Photo credit: Propeller Books.
It was probably 75 cents, a steal really. I’m a tiny bit appalled when books are that inexpensive but I bought it again to remind me of my childhood. I don’t remember what the story was about now since it’s been many years. However, I hope to reread it and for 75 cents, it’s not that bad.
This was my childhood in Wesley, Dominica:
For much of my childhood, I lived in Wesley ( a small village in the island of Dominica — Wesley, was named after the methodist, John Wesley) with my grandparents. It was a simple community with mostly farmers. Next to our house was a garden that led to a drop into a valley — it was very beautiful. Whenever I got a new book to read, I would sit next to that area overlooking the valley and imagine myself in new worlds, countries, and cities that I’d never been to. I’d have careers dreamed up, lifetimes imagined, families created etc. My grandparents had no electricity (or running water) so most of my time spent reading was during the day before twilight. I was warned by my grandparents that the Kerosene lamps would make us blind or “strain our eyes” — oddly enough, I still have 20/20 vision *knock on wood.*
By the time I was 9, I had read most of the books in the small library in our village. I had also read many of the books and encyclopedias that my parents sent us from St. Croix. I was into Shakespeare, Edgar Allen Poe, James Joyce, etc. Then a friend of mine introduced me to a woman from the U. S. who had moved into our village. She had a huge collection of Hardy Boys, Nancy Drew, V. C. Andrews and Goosebumps (some of my favorites back then). She would distribute the books much like the library (writing our names down and the books we took).

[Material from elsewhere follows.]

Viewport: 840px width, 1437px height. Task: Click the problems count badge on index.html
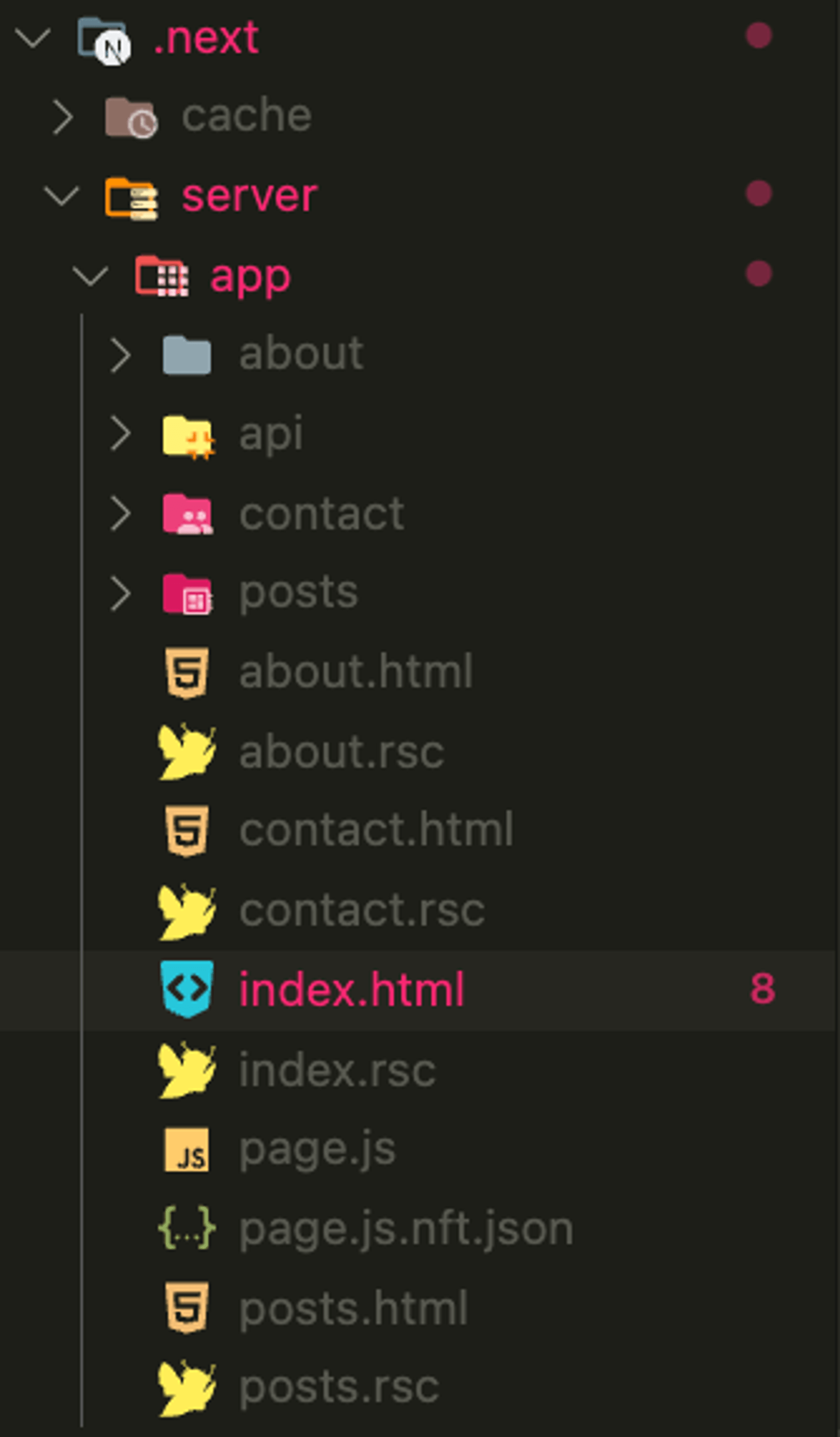(x=762, y=989)
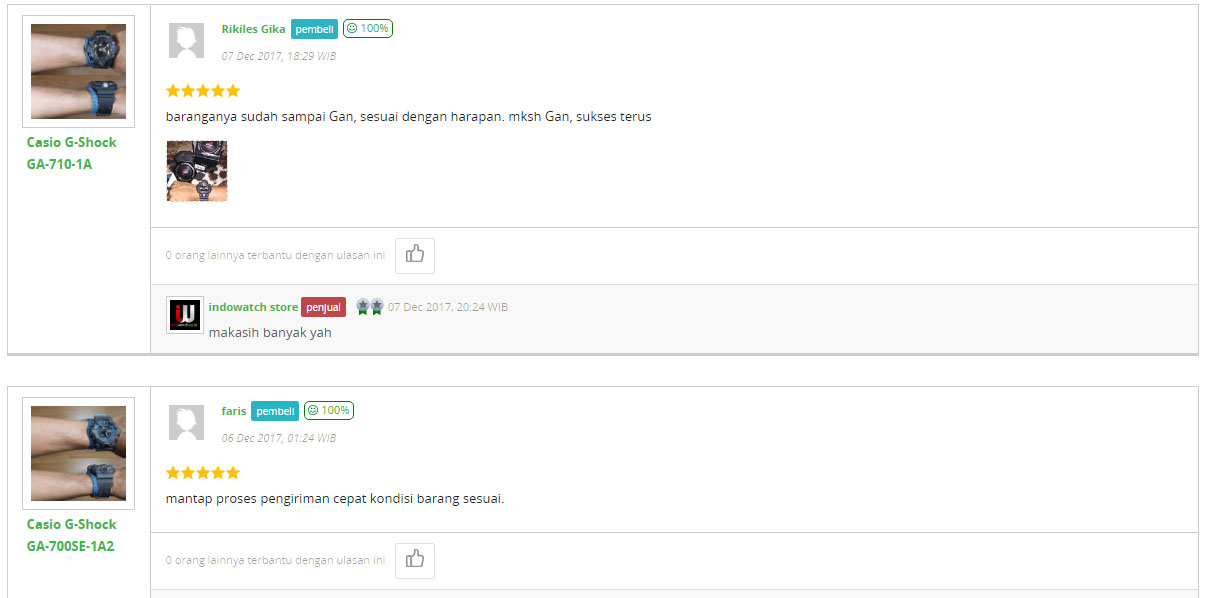Visit Rikiles Gika's user name link

tap(253, 29)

Childhood in the Virgin Islands:
When I moved to St. Croix, I was exposed to the rest of the series that I missed out on: more R. L. Stine, V. C. Andrews… and I was exposed to Maya Angelou, Langston Hughes, etc. I continued reading. My mom had a great collection of romance novels that I absolutely abhorred so she purchased books that I was into also and our apartment ended up looking like a library (still sort of does).
With the digital age and my own reasons for not getting the iPad or Kindle (well that, and financial reasons), I still read books. The best year that I have had in NYC was actually reading 86 books while riding back and forth to work for a year. I’ve been more into podcasts than books lately but I’m writing a few myself. I have two book cases filled with books currently.
I love reading science fiction however, my love of history and people allows me to enjoy non-fiction and biographies. For a period of my life I read self-help books but realized that, according to the subject, many of the “help” isn’t applicable to your experiences. I certainly adore a great mystery novel on my downtime. Here’s list of my books that I’ve read here on Visual BookShelf.
Which genres are your favorites? What got you into books?